Sacks a déclaré qu'il soutiendrait un ralentissement volontaire si des systèmes non publiés présentaient des risques suffisamment graves pour préoccuper leurs développeurs. Il a contesté la nécessité d'une exemption antitrust, d'un système d'approbation réglementaire ou d'évaluateurs ayant autorité sur les laboratoires concurrents.

Cependant, son post accusait les entreprises de poursuivre une possible « capture réglementaire », mais il ne présentait aucune preuve d'un accord entre Anthropic et OpenAI pour exclure les concurrents. Aucune des deux entreprises n'avait publiquement accepté la description de Sacks au 13 septembre.

Sacks a évoqué l'exposition à la responsabilité du fait des produits comme une autre raison possible pour les entreprises de favoriser des systèmes plus prévisibles. Il a soutenu que les clients punissent déjà les modèles qui se comportent de manière non autorisée ou peu fiable. Les entreprises n'ont pas confirmé que des préoccupations de responsabilité ont motivé leurs approbations.

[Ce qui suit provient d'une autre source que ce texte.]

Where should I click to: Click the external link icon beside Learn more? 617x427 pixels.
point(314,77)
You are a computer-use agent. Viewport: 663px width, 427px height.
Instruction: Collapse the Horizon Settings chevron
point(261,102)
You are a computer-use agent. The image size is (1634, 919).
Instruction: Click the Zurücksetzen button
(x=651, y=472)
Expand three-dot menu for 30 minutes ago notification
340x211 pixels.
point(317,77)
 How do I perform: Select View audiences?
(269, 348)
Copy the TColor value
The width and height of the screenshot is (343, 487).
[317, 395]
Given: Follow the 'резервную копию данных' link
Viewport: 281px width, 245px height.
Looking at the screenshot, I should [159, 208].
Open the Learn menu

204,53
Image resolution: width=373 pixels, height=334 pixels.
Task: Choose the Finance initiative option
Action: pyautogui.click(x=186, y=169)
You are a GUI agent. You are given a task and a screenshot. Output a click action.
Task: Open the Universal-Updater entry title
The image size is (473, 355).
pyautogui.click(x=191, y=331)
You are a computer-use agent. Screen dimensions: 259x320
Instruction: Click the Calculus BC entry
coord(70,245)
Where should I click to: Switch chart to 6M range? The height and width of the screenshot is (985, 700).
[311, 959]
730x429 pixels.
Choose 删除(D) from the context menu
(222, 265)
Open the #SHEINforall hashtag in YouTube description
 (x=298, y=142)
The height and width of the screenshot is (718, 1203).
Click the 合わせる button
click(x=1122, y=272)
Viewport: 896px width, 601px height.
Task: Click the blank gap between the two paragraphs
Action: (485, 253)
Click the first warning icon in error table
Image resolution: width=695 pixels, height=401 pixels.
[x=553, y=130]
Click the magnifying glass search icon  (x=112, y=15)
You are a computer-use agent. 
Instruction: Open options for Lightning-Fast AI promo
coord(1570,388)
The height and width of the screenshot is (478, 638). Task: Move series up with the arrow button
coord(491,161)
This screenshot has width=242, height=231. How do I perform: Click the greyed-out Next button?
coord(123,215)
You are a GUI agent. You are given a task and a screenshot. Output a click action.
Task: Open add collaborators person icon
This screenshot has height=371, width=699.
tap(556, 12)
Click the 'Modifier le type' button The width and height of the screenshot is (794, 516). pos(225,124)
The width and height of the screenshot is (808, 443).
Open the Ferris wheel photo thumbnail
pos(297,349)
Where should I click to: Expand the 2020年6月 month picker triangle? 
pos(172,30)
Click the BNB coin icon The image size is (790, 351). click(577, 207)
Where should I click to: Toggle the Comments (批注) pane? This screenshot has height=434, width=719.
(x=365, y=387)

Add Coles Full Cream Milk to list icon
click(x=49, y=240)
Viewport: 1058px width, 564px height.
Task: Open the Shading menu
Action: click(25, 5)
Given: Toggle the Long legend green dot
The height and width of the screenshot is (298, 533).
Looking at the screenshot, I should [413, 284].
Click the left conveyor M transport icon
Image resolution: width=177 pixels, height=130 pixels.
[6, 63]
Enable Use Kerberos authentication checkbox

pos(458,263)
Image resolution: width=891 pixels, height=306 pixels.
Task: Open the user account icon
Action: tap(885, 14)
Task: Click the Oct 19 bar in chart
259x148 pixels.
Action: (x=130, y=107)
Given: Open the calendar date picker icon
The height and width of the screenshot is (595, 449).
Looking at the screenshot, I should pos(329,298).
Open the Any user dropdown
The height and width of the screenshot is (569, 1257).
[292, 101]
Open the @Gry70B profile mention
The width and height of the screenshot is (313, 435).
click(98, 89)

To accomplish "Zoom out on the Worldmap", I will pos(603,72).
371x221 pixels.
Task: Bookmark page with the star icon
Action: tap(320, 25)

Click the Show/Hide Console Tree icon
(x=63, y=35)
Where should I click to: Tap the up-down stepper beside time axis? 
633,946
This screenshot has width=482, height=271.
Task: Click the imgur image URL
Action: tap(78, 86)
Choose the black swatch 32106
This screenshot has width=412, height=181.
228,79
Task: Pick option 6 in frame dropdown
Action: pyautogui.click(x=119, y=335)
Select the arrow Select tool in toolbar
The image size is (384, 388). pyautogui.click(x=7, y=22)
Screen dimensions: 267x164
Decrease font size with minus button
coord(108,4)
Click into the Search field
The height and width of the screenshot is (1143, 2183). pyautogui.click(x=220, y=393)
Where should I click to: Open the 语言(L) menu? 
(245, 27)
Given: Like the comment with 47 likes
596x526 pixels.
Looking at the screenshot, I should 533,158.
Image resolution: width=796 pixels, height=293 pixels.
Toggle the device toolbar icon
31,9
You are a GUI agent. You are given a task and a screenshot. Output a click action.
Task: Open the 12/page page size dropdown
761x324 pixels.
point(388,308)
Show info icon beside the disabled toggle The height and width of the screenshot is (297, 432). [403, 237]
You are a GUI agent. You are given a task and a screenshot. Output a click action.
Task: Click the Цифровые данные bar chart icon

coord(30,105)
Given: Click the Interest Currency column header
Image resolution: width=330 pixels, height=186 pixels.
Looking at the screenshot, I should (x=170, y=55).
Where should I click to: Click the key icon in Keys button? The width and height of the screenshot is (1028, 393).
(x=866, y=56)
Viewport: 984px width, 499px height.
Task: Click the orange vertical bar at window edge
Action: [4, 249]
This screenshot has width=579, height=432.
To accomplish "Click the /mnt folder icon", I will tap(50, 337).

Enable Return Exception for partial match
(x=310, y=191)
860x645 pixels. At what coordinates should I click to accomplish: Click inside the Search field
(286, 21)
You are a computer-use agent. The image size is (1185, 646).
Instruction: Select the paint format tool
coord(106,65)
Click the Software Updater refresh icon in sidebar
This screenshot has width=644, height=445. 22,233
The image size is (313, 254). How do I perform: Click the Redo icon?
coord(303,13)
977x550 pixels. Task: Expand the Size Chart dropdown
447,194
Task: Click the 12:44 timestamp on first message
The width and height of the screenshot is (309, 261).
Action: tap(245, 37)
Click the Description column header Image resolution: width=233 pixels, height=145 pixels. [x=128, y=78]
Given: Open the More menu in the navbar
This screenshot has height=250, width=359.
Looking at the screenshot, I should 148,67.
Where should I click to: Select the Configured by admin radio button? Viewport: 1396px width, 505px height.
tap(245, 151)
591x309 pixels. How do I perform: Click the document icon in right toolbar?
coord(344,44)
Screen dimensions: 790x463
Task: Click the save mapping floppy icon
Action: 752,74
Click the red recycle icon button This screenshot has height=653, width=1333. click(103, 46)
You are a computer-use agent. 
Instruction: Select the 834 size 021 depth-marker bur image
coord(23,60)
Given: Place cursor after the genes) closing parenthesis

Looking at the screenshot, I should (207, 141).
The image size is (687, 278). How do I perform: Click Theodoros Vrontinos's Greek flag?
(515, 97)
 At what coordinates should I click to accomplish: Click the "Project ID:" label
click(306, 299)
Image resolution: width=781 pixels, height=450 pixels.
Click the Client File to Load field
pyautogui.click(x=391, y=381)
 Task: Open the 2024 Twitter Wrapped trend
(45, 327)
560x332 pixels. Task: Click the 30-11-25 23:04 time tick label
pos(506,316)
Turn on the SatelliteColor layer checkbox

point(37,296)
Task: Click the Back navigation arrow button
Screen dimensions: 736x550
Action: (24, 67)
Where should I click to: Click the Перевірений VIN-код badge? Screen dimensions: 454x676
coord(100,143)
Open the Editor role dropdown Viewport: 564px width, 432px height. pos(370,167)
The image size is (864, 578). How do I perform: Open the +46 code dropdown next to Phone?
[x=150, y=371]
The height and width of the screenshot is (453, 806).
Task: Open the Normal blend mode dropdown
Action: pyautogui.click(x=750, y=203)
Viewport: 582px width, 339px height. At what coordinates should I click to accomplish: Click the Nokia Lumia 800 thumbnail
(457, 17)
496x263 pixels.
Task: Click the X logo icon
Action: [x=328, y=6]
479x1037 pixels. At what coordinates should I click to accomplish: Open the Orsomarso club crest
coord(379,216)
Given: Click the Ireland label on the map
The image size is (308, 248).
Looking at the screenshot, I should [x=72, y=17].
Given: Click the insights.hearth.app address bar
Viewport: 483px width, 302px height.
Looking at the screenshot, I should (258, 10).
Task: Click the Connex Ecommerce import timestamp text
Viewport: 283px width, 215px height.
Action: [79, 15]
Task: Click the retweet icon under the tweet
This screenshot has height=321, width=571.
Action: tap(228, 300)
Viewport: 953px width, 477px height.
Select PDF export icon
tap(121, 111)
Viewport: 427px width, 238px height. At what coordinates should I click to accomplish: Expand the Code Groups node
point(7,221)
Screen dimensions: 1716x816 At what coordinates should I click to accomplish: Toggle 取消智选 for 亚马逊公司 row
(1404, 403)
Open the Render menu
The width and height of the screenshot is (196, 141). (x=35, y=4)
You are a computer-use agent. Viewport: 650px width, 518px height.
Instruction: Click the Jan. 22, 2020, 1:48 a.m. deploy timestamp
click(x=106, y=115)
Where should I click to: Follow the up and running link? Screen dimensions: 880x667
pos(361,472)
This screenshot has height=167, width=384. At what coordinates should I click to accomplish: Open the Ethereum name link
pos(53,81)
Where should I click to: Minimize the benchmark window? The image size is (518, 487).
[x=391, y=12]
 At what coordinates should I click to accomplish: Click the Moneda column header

Le post a remis en question la participation de la Chine à un accord mondial sur l'IA. L'essai d'Amodei reconnaît le même problème de vérification, bien qu'Amodei soutienne toujours des négociations sur des risques étroitement définis.

Les évaluations externes sont la prochaine étape promise

Anthropic s'est engagé à inviter une équipe d'examen externe dans son processus de sécurité interne. Son essai indique que les examinateurs devraient recevoir des ordinateurs portables de l'entreprise, un accès au bureau et des autorisations similaires à celles du personnel interne d'évaluation des risques, sous réserve de restrictions légales et de confidentialité.

Les examinateurs prévus seraient autorisés à publier leurs conclusions sans qu'Anthropic contrôle leurs conclusions. Des caviardages limités pourraient couvrir des informations légalement privilégiées, sensibles pour la sécurité, commercialement sensibles ou confidentielles de tiers. Aucun contrat d'évaluateur ni date de début n'accompagnait l'essai. OpenAI a promis d'adopter un système similaire. Altman a déclaré que l'entreprise divulguerait plus de détails « bientôt », laissant l'évaluateur, la portée et les règles de publication sans réponse.

Les législateurs américains envisagent des approches plus restrictives. Comme crypto.news l'a précédemment rapporté, une proposition Sanders-Casar vise une interdiction permanente de la superintelligence artificielle et une suspension temporaire des travaux avancés sur l'IA jusqu'à ce qu'un nouveau régulateur fédéral établisse des règles de sécurité. Le projet de loi complet n'avait pas été formellement présenté lorsque ses sponsors ont publié leur résumé.

Les préoccupations en matière de cybersécurité restent partie intégrante du débat politique. Dans une couverture connexe, un document de la Banque des règlements internationaux avertissait que l'IA pourrait réduire les fenêtres de correction logicielle de plusieurs semaines à quelques minutes, les systèmes automatisés identifiant et exploitant les vulnérabilités plus rapidement.

Amodei a demandé aux laboratoires de pointe d'adopter des évaluations intégrées et de coordonner les normes de sécurité, tandis qu'Altman a engagé OpenAI à une évaluation externe sans publier de calendrier.